Exercise objective:
Copy the entries below word for word, from the line that contains "The height and width of the screenshot is (1000, 474)." through the line that contains "lat-label: 22N is", and nothing else.

[[ Records supplied, beginning ]]

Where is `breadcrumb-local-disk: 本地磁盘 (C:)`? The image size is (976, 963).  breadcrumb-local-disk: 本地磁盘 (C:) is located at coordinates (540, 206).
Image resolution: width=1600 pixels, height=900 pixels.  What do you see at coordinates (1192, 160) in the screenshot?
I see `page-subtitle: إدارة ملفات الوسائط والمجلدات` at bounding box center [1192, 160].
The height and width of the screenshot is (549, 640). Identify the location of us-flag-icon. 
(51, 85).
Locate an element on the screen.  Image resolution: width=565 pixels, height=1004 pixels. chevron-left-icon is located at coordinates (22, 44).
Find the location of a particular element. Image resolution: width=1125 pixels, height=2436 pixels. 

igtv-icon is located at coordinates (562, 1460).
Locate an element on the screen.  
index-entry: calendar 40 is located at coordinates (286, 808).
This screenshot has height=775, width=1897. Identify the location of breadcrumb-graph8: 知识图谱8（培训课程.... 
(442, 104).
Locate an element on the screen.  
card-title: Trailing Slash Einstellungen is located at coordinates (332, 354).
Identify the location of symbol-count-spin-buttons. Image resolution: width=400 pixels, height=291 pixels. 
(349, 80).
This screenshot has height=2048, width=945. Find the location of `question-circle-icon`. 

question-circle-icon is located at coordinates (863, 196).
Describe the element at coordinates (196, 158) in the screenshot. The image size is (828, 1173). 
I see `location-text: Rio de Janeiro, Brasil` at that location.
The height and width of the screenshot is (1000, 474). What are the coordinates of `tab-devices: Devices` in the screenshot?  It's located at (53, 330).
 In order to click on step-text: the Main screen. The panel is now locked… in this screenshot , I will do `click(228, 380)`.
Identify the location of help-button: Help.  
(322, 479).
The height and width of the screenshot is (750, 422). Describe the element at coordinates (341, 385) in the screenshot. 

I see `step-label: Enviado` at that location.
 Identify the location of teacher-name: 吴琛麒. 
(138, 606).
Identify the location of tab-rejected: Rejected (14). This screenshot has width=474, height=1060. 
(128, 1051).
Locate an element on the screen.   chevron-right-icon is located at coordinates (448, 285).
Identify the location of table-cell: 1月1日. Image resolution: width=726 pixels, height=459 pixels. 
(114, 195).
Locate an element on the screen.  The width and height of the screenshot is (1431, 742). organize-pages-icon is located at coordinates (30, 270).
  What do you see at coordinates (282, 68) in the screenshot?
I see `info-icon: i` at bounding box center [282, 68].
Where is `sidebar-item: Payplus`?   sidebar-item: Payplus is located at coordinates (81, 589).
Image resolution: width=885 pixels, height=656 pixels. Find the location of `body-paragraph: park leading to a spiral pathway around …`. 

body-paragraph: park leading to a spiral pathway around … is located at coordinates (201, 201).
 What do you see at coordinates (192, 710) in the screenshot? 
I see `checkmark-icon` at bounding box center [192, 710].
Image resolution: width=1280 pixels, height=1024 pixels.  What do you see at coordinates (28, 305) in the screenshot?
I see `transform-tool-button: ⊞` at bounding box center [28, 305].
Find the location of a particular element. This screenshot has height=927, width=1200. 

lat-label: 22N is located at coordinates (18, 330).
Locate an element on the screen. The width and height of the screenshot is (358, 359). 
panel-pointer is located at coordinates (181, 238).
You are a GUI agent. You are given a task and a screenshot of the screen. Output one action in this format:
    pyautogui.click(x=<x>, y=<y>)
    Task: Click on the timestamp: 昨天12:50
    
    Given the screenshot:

[[ Records supplied, end ]]

Final answer:
The height and width of the screenshot is (1000, 474). What are the coordinates of `tab-devices: Devices` in the screenshot?  It's located at (53, 330).
 In order to click on step-text: the Main screen. The panel is now locked… in this screenshot , I will do `click(228, 380)`.
Identify the location of help-button: Help.  
(322, 479).
The height and width of the screenshot is (750, 422). Describe the element at coordinates (341, 385) in the screenshot. 

I see `step-label: Enviado` at that location.
 Identify the location of teacher-name: 吴琛麒. 
(138, 606).
Identify the location of tab-rejected: Rejected (14). This screenshot has width=474, height=1060. 
(128, 1051).
Locate an element on the screen.   chevron-right-icon is located at coordinates (448, 285).
Identify the location of table-cell: 1月1日. Image resolution: width=726 pixels, height=459 pixels. 
(114, 195).
Locate an element on the screen.  The width and height of the screenshot is (1431, 742). organize-pages-icon is located at coordinates (30, 270).
  What do you see at coordinates (282, 68) in the screenshot?
I see `info-icon: i` at bounding box center [282, 68].
Where is `sidebar-item: Payplus`?   sidebar-item: Payplus is located at coordinates (81, 589).
Image resolution: width=885 pixels, height=656 pixels. Find the location of `body-paragraph: park leading to a spiral pathway around …`. 

body-paragraph: park leading to a spiral pathway around … is located at coordinates (201, 201).
 What do you see at coordinates (192, 710) in the screenshot? 
I see `checkmark-icon` at bounding box center [192, 710].
Image resolution: width=1280 pixels, height=1024 pixels.  What do you see at coordinates (28, 305) in the screenshot?
I see `transform-tool-button: ⊞` at bounding box center [28, 305].
Find the location of a particular element. This screenshot has height=927, width=1200. 

lat-label: 22N is located at coordinates (18, 330).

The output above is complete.